AUSGEWÄHLTER TEXTAUSZUG:
Wenn im September die parlamentarische Sommerpause endet, wird Angela Merkel allerdings nur eine von 631 Abgeordneten sein, die über die aktive Sterbehilfe abstimmen wird. Das neue Gesetz soll aus der Mitte des Bundestages kommen. Aus diesem Grund wird der sogenannte Fraktionszwang aufgehoben. Das bedeutet, dass die Abgeordneten nicht im Sinne einer bereits vorab festgelegten Parteilinie abstimmen müssen, sondern dies frei nach ihren eigenen ethischen Überzeugungen tun können. Im Bundestag gibt es durchaus Gegenpositionen zu jener der Bundeskanzlerin. Die Bundesfraktionsvorsitzende der Grünen, Renate Künast, beispielsweise befürwortet eine gemeinnützige Sterbehilfe, gerade in Fällen, in denen keinen Ausweg am Horizont erscheint. Haben diese Positionen nicht auch eine Berechtigung?

BEREITGESTELLTES MATERIAL:

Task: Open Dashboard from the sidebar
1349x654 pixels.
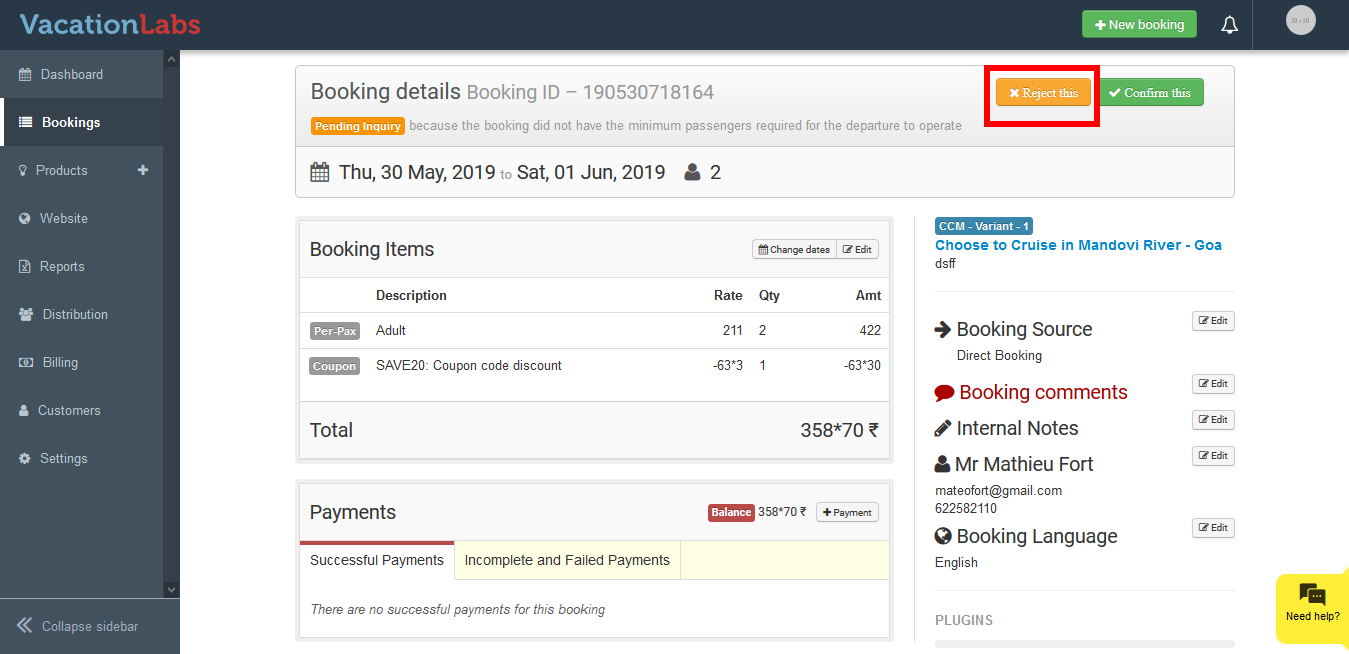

ZU ERLEDIGENDE ARBEIT:
a - Stimmen die folgenden Aussagen mit dem Textauszug überein? Gib zu jeder Aussage Ja oder Nein an und zitiere die Worte aus dem Textauszug, die den Ausschlag geben.
(i) Für die Abstimmung über die aktive Sterbehilfe wird der Fraktionszwang aufgehoben.
(ii) Das neue Gesetz soll von der Bundesregierung eingebracht werden.
(iii) Renate Künast lehnt eine gemeinnützige Sterbehilfe ab.
b - Gib aus dem Textauszug den Abschnitt wortgetreu wieder, der mit den Worten „Wenn im September“ einsetzt und mit „auch eine Berechtigung?“ schließt.

ANTWORTLISTE:
a -
(i) Ja: „Aus diesem Grund wird der sogenannte Fraktionszwang aufgehoben.“
(ii) Nein: „Das neue Gesetz soll aus der Mitte des Bundestages kommen.“
(iii) Nein: „Die Bundesfraktionsvorsitzende der Grünen, Renate Künast, beispielsweise befürwortet eine gemeinnützige Sterbehilfe“

b -
Wenn im September die parlamentarische Sommerpause endet, wird Angela Merkel allerdings nur eine von 631 Abgeordneten sein, die über die aktive Sterbehilfe abstimmen wird. Das neue Gesetz soll aus der Mitte des Bundestages kommen. Aus diesem Grund wird der sogenannte Fraktionszwang aufgehoben. Das bedeutet, dass die Abgeordneten nicht im Sinne einer bereits vorab festgelegten Parteilinie abstimmen müssen, sondern dies frei nach ihren eigenen ethischen Überzeugungen tun können. Im Bundestag gibt es durchaus Gegenpositionen zu jener der Bundeskanzlerin. Die Bundesfraktionsvorsitzende der Grünen, Renate Künast, beispielsweise befürwortet eine gemeinnützige Sterbehilfe, gerade in Fällen, in denen keinen Ausweg am Horizont erscheint. Haben diese Positionen nicht auch eine Berechtigung?